Il forte rallentamento
dell’attività economica e degli investimenti determinato dalla crisi, a
cui oggi si vorrebbe ascrivere un tanto compromesso assetto della
struttura produttiva, è dunque solo una componente – ancorché rilevante –
dello stato di arretratezza tecnologica dell’industria italiana.
Andando a ritroso emerge come ben prima dell’inizio della crisi –
intorno al 2003 – la capacità propulsiva degli investimenti sulla
domanda di macchinari avanzati stesse diminuendo, con effetti ben
visibili sulla componente high tech delle importazioni di
beni strumentali (quella relativa principalmente all’automazione
industriale), caratteristica del “debito di tecnologia” del nostro Paese
con il resto del mondo (Lucarelli, Palma e Romano 2013). A tale
diminuzione non corrispondeva, peraltro, una contrazione del deficit
negli scambi di beni strumentali high tech , rendendo più che
palese l’indebolimento complessivo del livello tecnologico del settore.

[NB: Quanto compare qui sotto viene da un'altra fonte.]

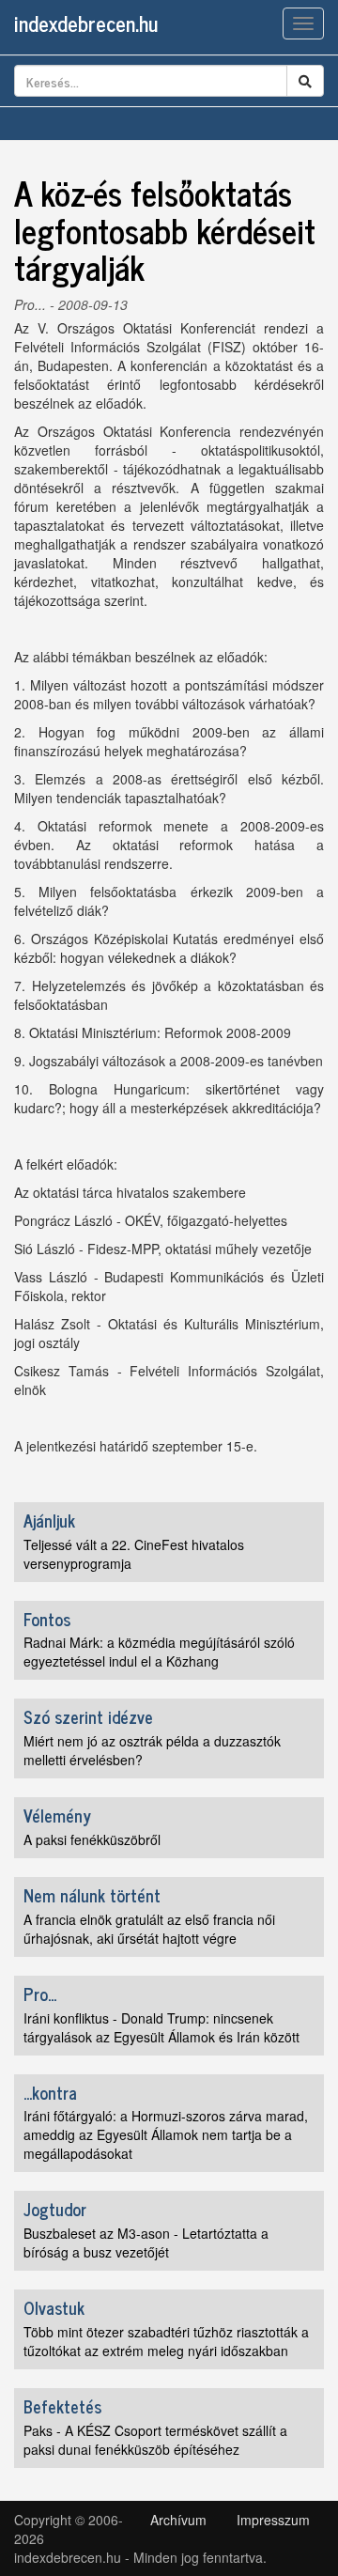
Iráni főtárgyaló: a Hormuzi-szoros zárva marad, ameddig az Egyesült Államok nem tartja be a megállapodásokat (165, 2134)
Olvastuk (53, 2307)
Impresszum (273, 2519)
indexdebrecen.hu (86, 23)
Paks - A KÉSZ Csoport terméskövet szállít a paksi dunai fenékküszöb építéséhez (155, 2440)
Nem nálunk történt (92, 1895)
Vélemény (57, 1815)
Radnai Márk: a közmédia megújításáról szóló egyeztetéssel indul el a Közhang (159, 1651)
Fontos (46, 1619)
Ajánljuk (49, 1520)
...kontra (50, 2092)
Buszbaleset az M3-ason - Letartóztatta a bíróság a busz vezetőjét (146, 2242)
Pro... (30, 304)
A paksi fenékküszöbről (92, 1839)
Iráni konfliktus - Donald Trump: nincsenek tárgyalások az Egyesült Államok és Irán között (161, 2027)
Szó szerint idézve (88, 1716)
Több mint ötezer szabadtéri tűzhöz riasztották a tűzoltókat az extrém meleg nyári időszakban (166, 2341)
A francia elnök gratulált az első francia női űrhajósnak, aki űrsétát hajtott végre (149, 1929)
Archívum (178, 2519)
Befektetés (62, 2406)
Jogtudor (54, 2209)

E rendendo ancora più palesi gli effetti sistemici su un apparato
produttivo in cui da tempo si era depotenziata la base delle competenze
tecnologiche, e dunque depotenziata tanto la capacità di produrre
innovazione, quanto quella di domandarne, sulla base dello stretto
rapporto esistente tra livello dell’avanzamento tecnologico e capacità di assorbimento di nuove tecnologie
. L’avvento della crisi nel 2008 non ha fatto altro che accentuare
queste tendenze, ritardando ulteriormente quegli investimenti che già da
prima manifestavano una minore capacità di attivazione della domanda di
nuove tecnologie.
I risultati dell’indagine
UCIMU significano dunque molto di più di quanto non risulti dalla
semplice – ancorché preoccupante – osservazione dell’invecchiamento del
parco macchine dell’industria nazionale e del suo debolissimo grado di
innovazione tecnologica. Significano che il sistema produttivo italiano è
entrato – complice anche la crisi – in un processo di avvitamento che
ha radici lontane e che sospinge l’intero sistema economico su un
declino della produttività che ne compromette una volta di più le
prospettive di crescita, rendendo ancora più insostenibili i vincoli
finanziari dettati dall’Europa. E il rischio (in costante aumento) sarà
quello che, in assenza di politiche a sostegno degli investimenti e di
un allargamento della base produttiva in direzione di settori ad alta
intensità tecnologica, via siano ulteriori arretramenti della
competitività del Paese, che saranno mandati in addebito alla
compressione dei salari, facendo finta di non sapere che questa è una
strada senza uscita.
Riferimenti
Sergio Ferrari, Paolo Guerrieri, Franco Malerba, Sergio Mariotti, Daniela Palma, (2001 ) L’Italia nella competizione tecnologica internazionale. La meccanica strumentale , Franco Angeli.
Stefano Lucarelli, Daniela
Palma, Roberto Romano, (2013) Quando gli investimenti rappresentano un
vincolo. Contributo alla discussione sulla crisi italiana nella crisi
internazionale, Moneta e Credito , vol 67, n.262, pp 169-205.